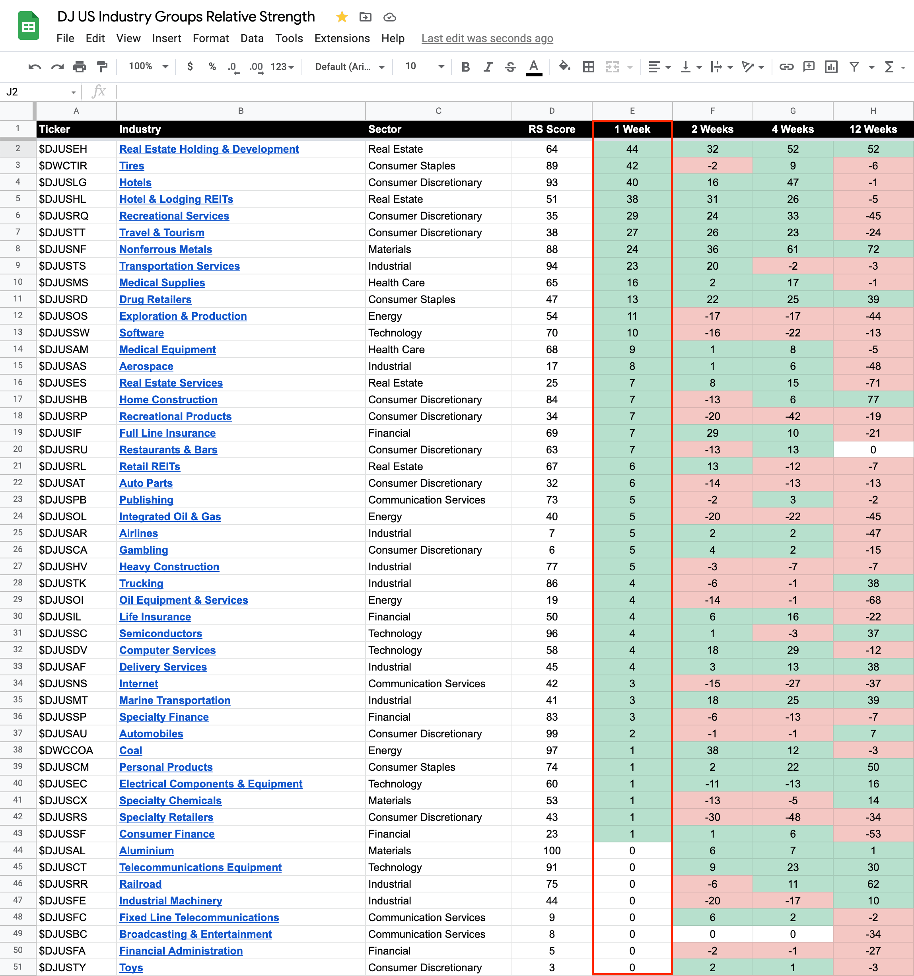914x976 pixels.
Task: Toggle Strikethrough formatting
Action: [511, 67]
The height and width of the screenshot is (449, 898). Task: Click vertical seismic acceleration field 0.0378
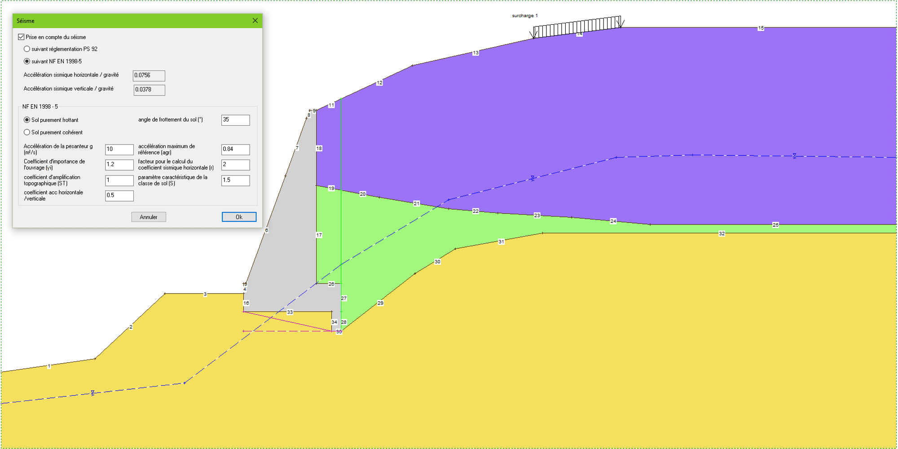(x=149, y=90)
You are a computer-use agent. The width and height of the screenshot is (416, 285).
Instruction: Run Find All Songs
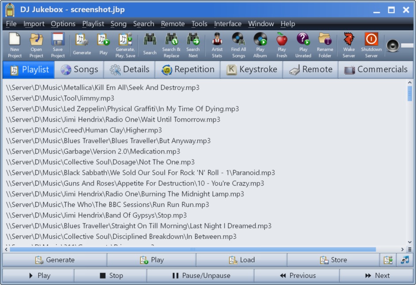click(238, 44)
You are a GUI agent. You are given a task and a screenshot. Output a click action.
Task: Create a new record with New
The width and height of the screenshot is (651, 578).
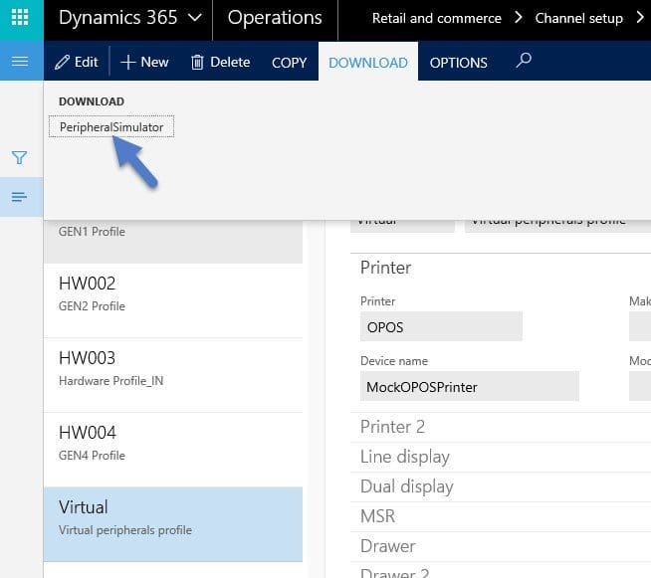point(144,62)
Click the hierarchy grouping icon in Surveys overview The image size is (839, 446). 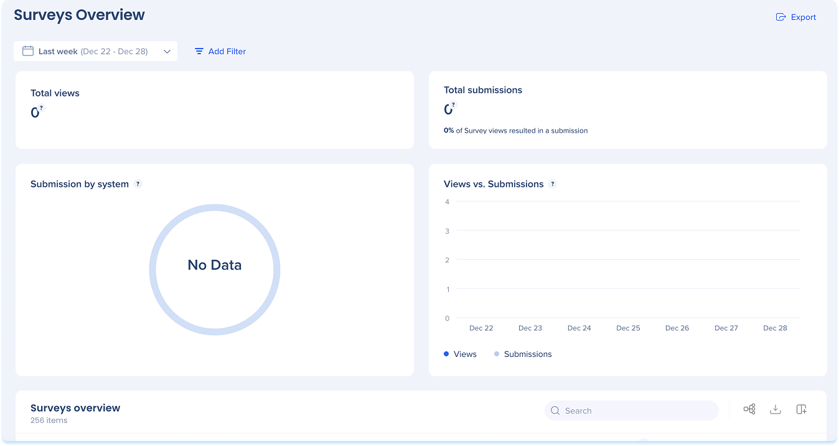(749, 409)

## Requirement
Rewrite the lines that open with the one containing "The height and" and close with the one containing "click(238, 44)", putting "image" wherever "screenshot" appears and leaving everything else unchanged. Leave the pictures out.

## The answer
The height and width of the image is (449, 898). Task: Click vertical seismic acceleration field 0.0378
(x=149, y=90)
You are a computer-use agent. The width and height of the image is (416, 285).
Instruction: Run Find All Songs
click(238, 44)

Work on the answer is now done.